If you're looking for ASX dividend shares with big yields, then you may want to consider the ones listed below.
Here's why analysts at Morgans rate these high yield dividend shares as buys.
Adairs Ltd (ASX: ADH)
The first high yield ASX dividend share for investors to consider is Adairs. It is the leading furniture and homewares retailer behind the online-only Mocka brand, the recently acquired Focus on Furniture brand, and the eponymous Adairs brand.
These brands give Adairs a strong position in a category that is benefitting from the shift online. It is also benefitting from structurally higher spending on the home relative to pre-COVID levels.
While FY 2022 will be tough because of COVID headwinds, the team at Morgans expect a swift rebound in FY 2023.
Morgans commented:
In FY23, we expect Focus to have bedded down and to have started a strategy of improving store economics while expanding its footprint. We expect the NDC [national distribution centre} to be up and running and delivering efficiencies. We expect Mocka to be making its first steps towards an omni-channel strategy. These factors underpin an expectation of positive earnings growth in FY23 and FY24, which we do not think are reflected in the multiple.
Morgans currently has an add rating and a $3.50 price target on Adairs shares.

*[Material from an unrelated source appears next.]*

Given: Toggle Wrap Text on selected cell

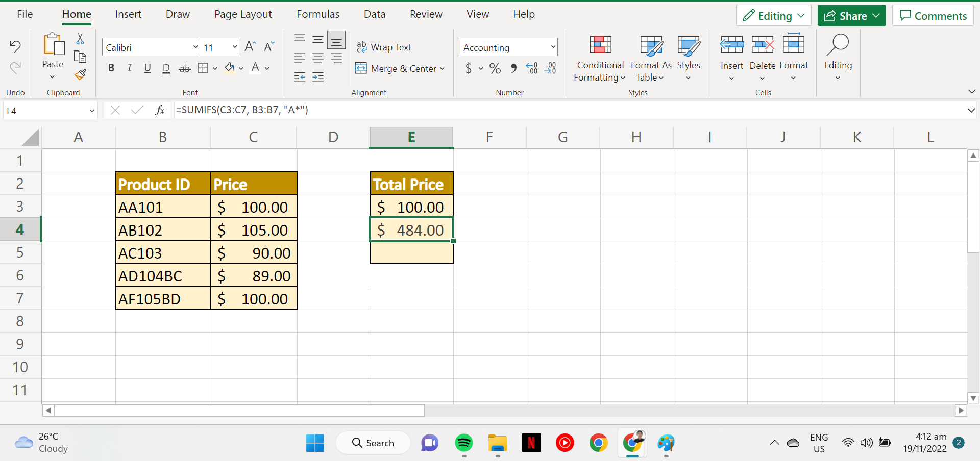Looking at the screenshot, I should pos(384,47).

It is forecasting fully franked dividends of 19 cents per share in FY 2022 and 26 cents in FY 2023.
Based on the current Adairs share price of $2.76, this will mean yields of 6.9% and 9.4% respectively.
Westpac Banking Corp (ASX: WBC)
Another high yield ASX dividend share to consider buying is Westpac. This banking giant's shares have come under pressure recently due to margin weakness and cost-cutting doubts.
Morgans is positive on Australia's oldest bank and sees the recent share price weakness as a buying opportunity.
Morgans said:
WBC is our preferred major bank. We believe WBC offers the most compelling valuation of the major banks. In terms of quality of overall risk profile, we believe WBC is a close second to CBA. On credit risk, we believe WBC is positioned relatively defensively due to its loan book being more skewed to Australian home lending.
Morgans currently has an add rating and a $29.50 price target on Westpac shares.
The broker has pencilled in fully franked dividends per share of $1.19 in FY 2022 and $1.60 in FY 2023. Based on the current Westpac share price of $21.96, this will mean yields of 5.4% and 7.3% respectively.